I am still learning Apple Script and was wondering if someone can help modify the below script to limit the number of PDFs that PDFPen opens at one time to OCR. It could even be as few as one at a time. The MacMini is always on so it would eventually catch up. Below is the script I am using. Thanks.

tell application "PDFpen"
open theFile as alias
-- does the document need to be OCR'd?
get the needs ocr of document 1
if result is true then
	tell document 1
		ocr
		repeat while performing ocr
			delay 1
		end repeat
		delay 1
		close with saving
	end tell
	--In PDFpen, when no documents are open, window 1 is "Preferences"
	--If other documents are open, do not close the App.
	if name of window 1 is "Preferences" then
		tell application "PDFpen"
			quit
		end tell
	end if
else
	-- Scan Doc was previously OCR'd or is already a text type PDF.
	tell document 1
		close without saving
	end tell
	--In PDFpen, when no documents are open, window 1 is "Preferences"
	--If other documents are open, do not close the App.
	if name of window 1 is "Preferences" then
		tell application "PDFpen"
			quit
		end tell
	end if
end if

end tell

Doc5506 · August 13, 2018, 4:13pm

How are you triggering the script? Do you have it as part of a Hazel rule? Are you trying to OCR a backlog of PDF’s or does your law firm just simply create so many new PDFs that the MacMini locks up just from the new PDFs added on a daily basis?

gkmlaw · August 13, 2018, 4:15pm

Yes, I am triggering the script from a Hazel rule, and yes, there is a backlog of PDFs that need to be OCR’d.

Doc5506 · August 13, 2018, 5:00pm

I think you’re going to have to re-think exactly how you are doing this because Katie’s AppleScript is designed to only process one file at a time. In fact it is Hazel that is trying to run the script on all the matched files at the same time.

One thought that I had is to modify your rule so Hazel only matches files with a creation date of say 10 years ago or longer. Let Hazel churn through those and then change the rule so it matches files created 9 years ago or longer, until you gradually churn through your backlog. Not a fully automated solution but perhaps a functional one.

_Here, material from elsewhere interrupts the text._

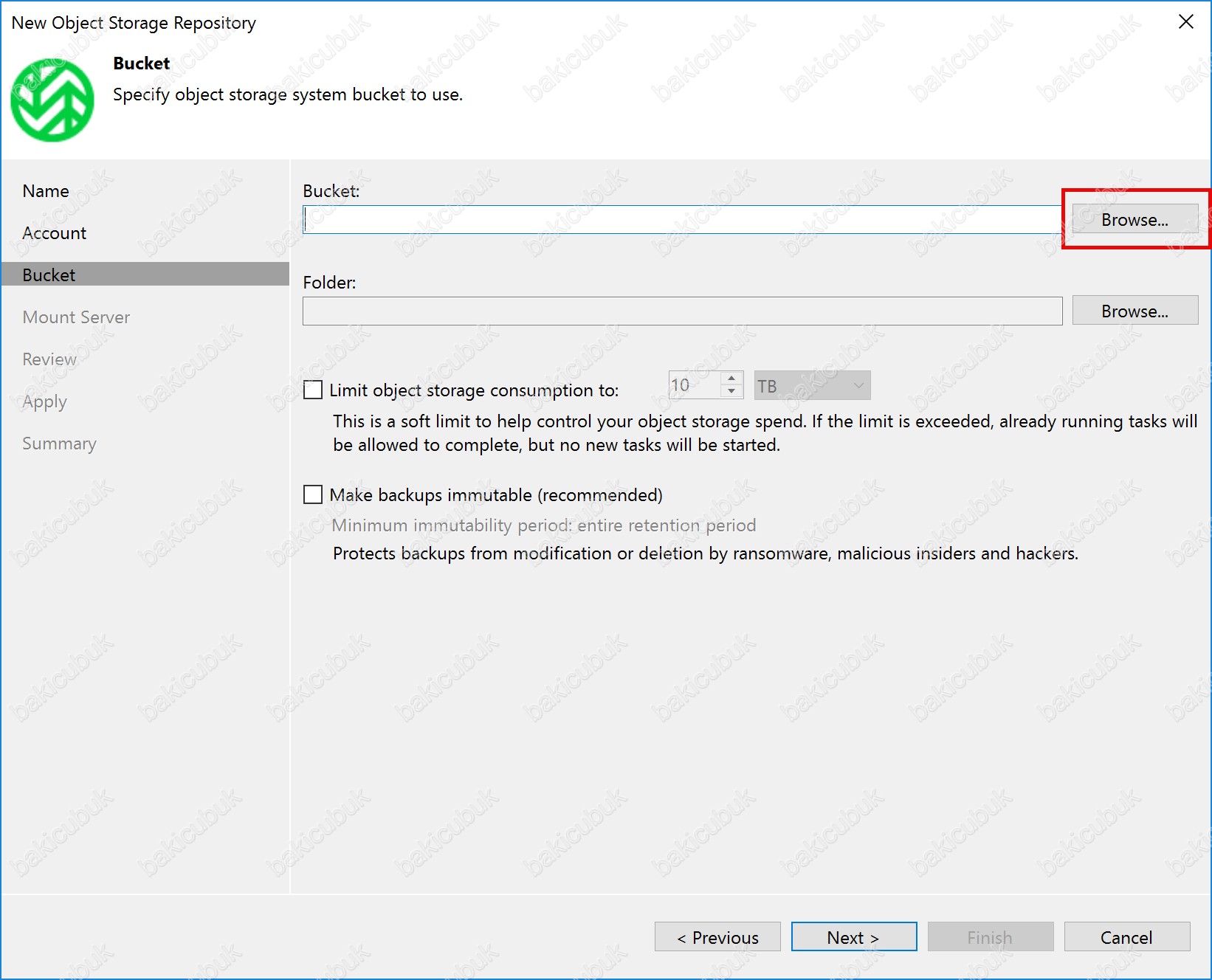Check Make backups immutable option
Image resolution: width=1212 pixels, height=980 pixels.
pyautogui.click(x=313, y=494)
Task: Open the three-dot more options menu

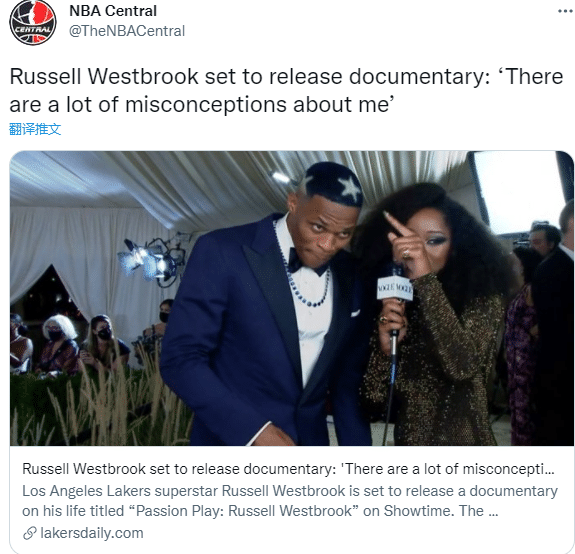Action: 565,11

The alternative is to trigger the rule instead from Keyboard Maestro or something and modify the AppleScript to recursively move through the files. That is a little above my pay grade but here is a link that may help:
Applescript recursive processing

Good luck!

gkmlaw · August 13, 2018, 6:03pm

Thanks. I will take a look at those suggestions. I kept thinking that, once all of old PDFs were OCR’d, the workload would lighten significantly, but it just hasn’t happened. Thanks again.

Doc5506 · August 13, 2018, 6:54pm

A couple of additional thoughts if you want to try to keep the Hazel workflow:

[1] Have Hazel rename OCR’d files to original name + OCR. Then change your original OCR rule to exclude files where the “name” contains OCR. That way Hazel won’t re-match files that have been already been OCR’d.

[2] You could also place all new PDF files into some “Triage” folder. Hazel can then OCR anything put in that Triage folder and subsequently move the file into your regular storage file. That way Hazel isn’t having to monitor the folders with tons of existing PDF documents.

Best of luck!

gkmlaw · August 13, 2018, 8:14pm

Thanks…and your response lets me know that I’m not completely incompetent. After fighting the script a couple of days, I realized that it might be re-OCRing documents over and over. So I implemented an adjustment similar to what you suggested. I included an instruction to apply a tag (OCR) when PDFPen finished OCR’ing a document. Then, I created another instruction directing PDFPen not to OCR any document with that tag.